- **To-do item**:
Copy out the records word for word, from the line containing "The image size is (431, 688)." through the end of the records.

--- Available data Enclosed Below ---

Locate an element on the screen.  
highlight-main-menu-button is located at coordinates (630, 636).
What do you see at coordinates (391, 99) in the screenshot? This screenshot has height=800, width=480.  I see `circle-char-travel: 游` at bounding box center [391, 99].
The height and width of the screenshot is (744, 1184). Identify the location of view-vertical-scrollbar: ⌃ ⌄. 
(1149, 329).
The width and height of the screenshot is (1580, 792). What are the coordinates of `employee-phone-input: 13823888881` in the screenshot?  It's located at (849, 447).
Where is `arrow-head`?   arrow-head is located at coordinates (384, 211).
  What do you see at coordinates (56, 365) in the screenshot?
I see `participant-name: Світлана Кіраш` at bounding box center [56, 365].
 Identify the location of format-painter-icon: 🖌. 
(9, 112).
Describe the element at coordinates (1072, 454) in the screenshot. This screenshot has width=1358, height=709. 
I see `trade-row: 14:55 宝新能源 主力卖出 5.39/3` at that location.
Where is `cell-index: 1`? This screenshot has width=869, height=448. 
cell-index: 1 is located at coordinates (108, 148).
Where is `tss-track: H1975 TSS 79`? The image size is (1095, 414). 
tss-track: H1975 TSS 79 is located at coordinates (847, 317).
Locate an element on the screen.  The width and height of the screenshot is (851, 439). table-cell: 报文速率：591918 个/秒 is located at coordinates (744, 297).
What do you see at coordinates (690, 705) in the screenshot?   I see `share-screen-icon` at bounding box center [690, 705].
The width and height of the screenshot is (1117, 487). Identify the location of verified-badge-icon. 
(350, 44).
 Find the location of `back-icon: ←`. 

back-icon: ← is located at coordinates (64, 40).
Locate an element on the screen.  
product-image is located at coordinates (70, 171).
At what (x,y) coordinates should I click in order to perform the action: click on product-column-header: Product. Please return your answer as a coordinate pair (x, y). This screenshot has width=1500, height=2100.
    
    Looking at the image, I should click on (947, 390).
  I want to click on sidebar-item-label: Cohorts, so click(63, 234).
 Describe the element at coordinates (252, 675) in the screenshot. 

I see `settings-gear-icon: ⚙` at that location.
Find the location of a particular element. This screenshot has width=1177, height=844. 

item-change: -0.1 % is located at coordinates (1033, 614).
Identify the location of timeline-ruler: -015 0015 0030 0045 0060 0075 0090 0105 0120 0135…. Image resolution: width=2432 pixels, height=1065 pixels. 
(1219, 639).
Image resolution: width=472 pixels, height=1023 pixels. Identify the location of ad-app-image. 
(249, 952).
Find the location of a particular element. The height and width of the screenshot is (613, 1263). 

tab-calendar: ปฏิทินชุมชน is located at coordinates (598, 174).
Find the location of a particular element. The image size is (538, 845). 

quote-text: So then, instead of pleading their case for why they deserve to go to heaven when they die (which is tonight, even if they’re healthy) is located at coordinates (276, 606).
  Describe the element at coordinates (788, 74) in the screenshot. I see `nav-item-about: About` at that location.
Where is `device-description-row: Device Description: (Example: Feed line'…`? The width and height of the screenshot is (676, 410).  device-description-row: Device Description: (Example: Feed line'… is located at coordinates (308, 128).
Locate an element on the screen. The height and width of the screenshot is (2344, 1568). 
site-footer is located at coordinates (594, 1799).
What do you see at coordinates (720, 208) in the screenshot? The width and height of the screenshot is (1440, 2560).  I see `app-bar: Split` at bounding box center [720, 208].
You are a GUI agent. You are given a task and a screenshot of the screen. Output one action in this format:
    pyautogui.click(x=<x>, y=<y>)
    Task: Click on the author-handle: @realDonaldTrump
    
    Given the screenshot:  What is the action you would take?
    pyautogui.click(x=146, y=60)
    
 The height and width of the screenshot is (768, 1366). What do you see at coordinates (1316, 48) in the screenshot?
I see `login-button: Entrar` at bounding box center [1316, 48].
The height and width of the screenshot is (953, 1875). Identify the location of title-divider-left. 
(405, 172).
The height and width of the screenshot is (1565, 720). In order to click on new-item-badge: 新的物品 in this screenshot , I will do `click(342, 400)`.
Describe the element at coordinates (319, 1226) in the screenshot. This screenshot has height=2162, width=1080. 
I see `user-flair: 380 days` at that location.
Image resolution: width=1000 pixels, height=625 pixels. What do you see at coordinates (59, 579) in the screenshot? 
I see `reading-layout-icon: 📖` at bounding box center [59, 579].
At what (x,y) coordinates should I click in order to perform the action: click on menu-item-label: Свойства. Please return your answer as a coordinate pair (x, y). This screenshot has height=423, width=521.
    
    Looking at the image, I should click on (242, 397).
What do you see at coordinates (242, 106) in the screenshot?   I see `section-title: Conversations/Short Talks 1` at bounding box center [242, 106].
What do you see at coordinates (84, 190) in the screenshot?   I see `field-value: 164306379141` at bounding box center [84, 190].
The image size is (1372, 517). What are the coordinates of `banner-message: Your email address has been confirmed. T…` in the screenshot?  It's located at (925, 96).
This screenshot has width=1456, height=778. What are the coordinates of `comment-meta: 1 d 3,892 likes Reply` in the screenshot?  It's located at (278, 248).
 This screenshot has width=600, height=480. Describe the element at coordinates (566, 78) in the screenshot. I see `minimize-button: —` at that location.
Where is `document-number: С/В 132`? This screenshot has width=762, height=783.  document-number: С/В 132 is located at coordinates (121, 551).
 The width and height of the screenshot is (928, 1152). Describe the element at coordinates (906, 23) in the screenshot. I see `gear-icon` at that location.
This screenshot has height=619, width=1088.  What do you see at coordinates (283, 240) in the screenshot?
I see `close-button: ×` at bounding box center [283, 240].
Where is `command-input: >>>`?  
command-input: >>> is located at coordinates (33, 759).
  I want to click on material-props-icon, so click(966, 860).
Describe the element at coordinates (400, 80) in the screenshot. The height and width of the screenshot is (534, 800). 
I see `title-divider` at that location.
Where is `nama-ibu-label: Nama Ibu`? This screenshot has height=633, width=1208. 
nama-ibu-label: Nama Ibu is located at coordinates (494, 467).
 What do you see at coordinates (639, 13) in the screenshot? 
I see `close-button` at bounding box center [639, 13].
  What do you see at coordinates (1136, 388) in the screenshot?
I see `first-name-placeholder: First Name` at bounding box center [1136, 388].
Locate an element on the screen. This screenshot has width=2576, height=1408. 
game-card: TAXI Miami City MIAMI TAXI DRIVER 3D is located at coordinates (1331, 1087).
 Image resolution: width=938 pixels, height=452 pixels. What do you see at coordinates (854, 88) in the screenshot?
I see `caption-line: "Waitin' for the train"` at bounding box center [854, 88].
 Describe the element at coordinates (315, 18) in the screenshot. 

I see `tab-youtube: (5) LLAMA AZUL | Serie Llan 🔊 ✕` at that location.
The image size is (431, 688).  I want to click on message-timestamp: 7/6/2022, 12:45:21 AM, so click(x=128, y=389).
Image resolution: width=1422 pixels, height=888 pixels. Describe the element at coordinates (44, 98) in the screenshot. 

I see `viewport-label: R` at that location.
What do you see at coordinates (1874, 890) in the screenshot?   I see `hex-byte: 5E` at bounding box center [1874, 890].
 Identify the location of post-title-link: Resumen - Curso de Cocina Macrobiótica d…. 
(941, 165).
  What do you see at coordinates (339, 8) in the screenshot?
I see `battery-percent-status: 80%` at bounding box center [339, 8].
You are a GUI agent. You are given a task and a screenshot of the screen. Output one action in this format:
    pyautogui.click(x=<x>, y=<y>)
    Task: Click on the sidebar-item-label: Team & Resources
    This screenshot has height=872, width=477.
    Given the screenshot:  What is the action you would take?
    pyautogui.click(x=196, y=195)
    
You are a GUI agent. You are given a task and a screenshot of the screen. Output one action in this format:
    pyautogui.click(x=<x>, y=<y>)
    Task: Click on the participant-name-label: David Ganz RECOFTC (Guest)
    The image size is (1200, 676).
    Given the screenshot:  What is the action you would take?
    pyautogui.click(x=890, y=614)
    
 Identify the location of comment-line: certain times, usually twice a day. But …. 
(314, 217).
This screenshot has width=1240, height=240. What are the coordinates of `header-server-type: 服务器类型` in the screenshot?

--- End of Enclosed Available data ---

- **Your solution**:
The image size is (431, 688).  I want to click on message-timestamp: 7/6/2022, 12:45:21 AM, so click(x=128, y=389).
Image resolution: width=1422 pixels, height=888 pixels. Describe the element at coordinates (44, 98) in the screenshot. 

I see `viewport-label: R` at that location.
What do you see at coordinates (1874, 890) in the screenshot?   I see `hex-byte: 5E` at bounding box center [1874, 890].
 Identify the location of post-title-link: Resumen - Curso de Cocina Macrobiótica d…. 
(941, 165).
  What do you see at coordinates (339, 8) in the screenshot?
I see `battery-percent-status: 80%` at bounding box center [339, 8].
You are a GUI agent. You are given a task and a screenshot of the screen. Output one action in this format:
    pyautogui.click(x=<x>, y=<y>)
    Task: Click on the sidebar-item-label: Team & Resources
    This screenshot has height=872, width=477.
    Given the screenshot:  What is the action you would take?
    pyautogui.click(x=196, y=195)
    
You are a GUI agent. You are given a task and a screenshot of the screen. Output one action in this format:
    pyautogui.click(x=<x>, y=<y>)
    Task: Click on the participant-name-label: David Ganz RECOFTC (Guest)
    The image size is (1200, 676).
    Given the screenshot:  What is the action you would take?
    pyautogui.click(x=890, y=614)
    
 Identify the location of comment-line: certain times, usually twice a day. But …. 
(314, 217).
This screenshot has width=1240, height=240. What are the coordinates of `header-server-type: 服务器类型` in the screenshot?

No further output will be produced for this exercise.